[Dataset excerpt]
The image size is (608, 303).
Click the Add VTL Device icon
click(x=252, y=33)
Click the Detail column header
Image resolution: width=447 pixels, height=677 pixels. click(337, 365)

◆ What you have to do ◆
Please change "icon" to "button" throughout the material above and write all of it out again, with nothing else altered.

◆ Answer for this exercise ◆
The image size is (608, 303).
Click the Add VTL Device button
click(x=252, y=33)
Click the Detail column header
Image resolution: width=447 pixels, height=677 pixels. click(337, 365)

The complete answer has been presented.